Risks to Patients and Providers

Providers at Risk

Providers are at risk if they prescribe/dispense to a known abuser, misuser or diverter, so they are slowed and constrained by the caution of policy crafted from suspicion. In their defense, many practices and institutions have severely limited or simply stopped prescribing opioids.

The laws, guidelines and policies to reduce abuse have cast suspi­cion over millions of legitimate patients in pain who now are often unable to get the medication they truly need.

States Allowing Access to PDMPs

In their efforts to address the epidemic, almost all states now allow providers access to their Prescription Drug Monitoring Program (PDMP) for patients’ Controlled Substance prescription history, which 22 states now require with others considering similar laws. Twenty states have laws against ‘doctor shopping’.
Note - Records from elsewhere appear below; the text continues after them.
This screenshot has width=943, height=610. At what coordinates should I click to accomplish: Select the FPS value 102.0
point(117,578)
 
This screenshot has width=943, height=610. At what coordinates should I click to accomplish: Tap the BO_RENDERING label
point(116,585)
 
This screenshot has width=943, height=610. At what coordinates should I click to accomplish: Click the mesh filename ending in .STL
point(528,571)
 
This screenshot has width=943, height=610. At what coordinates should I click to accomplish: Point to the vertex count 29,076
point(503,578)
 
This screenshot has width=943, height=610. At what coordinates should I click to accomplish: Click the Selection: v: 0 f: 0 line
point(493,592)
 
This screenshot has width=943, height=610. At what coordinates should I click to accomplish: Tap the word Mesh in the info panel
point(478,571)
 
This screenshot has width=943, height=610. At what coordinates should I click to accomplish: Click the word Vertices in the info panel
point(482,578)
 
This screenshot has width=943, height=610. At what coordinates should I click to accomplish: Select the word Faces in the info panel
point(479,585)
The Federation of State Medical Boards’ Clinician Guide states: “Always check a prescription drug monitoring database”. However, PDMP databases were designed for law enforcement that can take as much time as necessary to plod through the raw data to gain the insight to identify diverters or ‘pill-mills’. It’s proven challenging, however, for prescribers to derive the information needed from PDMPs for clinical decisions, especially regarding new patients and long-term opioid users, as abusers and misusers intend to mislead. The difficulty is due to the challenges of interpreting the raw data and the time-sensitivity of the clinical setting.

PDMP Compliance Checking

Therefore, compliance of providers checking their PDMP is low. This well recognized conundrum has prompted the AMA to research the issue, resulting in an article published January 26,2015, in the online JAMA, from which the following is quoted:

“Prescribers have difficulty obtaining logins, systems can be “down,” information is not integrated into clinical workflow, and data are often incomplete. Moreover, minimal guidance exists to assist users in interpreting query results. These drawbacks burden and create ambiguity for physicians and other prescribers….

Resistant clinicians may simply decline to prescribe opioids, raise prescribing thresholds, refer patients elsewhere, or substitute to non-monitored drugs—all of which could compromise appropriate symptom management.

Policymakers should seriously explore and evaluate more positive approaches…”

Mandatory Use of Prescription Drug Monitoring Programs
JAMA online, January 26, 2015

Follow Prescription Advisory

A study was conducted to estimate the societal costs of prescription opioid abuse, dependence, and misuse in the United States. Costs were grouped into three categories: health care, workplace, and criminal justice.

The results: Total US societal costs of prescription opioid abuse were estimated at $55.7 billion in 2007 (USD in 2009). Workplace costs accounted for $25.6 billion, health care costs accounted for $25.0 billion, and criminal justice costs accounted for $5.1 billion. Workplace costs were driven by lost earnings from premature death ($11.2 billion) and reduced compensation/lost employment ($7.9 billion).

Conclusions: The costs of prescription opioid abuse represent a substantial and growing economic burden for the society. The increasing prevalence of abuse suggests an even greater societal burden in the future.

Pain Medicine, Volume 12, Issue 4, April 2011

The AAOS recommends the following tools, which have been shown to significantly reduce medication errors:

  • computerized physician order entry
  • computerized decision support systems
  • computerized monitoring of adverse drug events
  • pharmacist-assisted rounds
  • high-risk drug protocols

Overdose deaths are “just the tip of the iceberg”: that for every death there are many more hospital treatment admissions, emergency room visits, people who abuse or are dependent on prescription drugs and nonmedical users.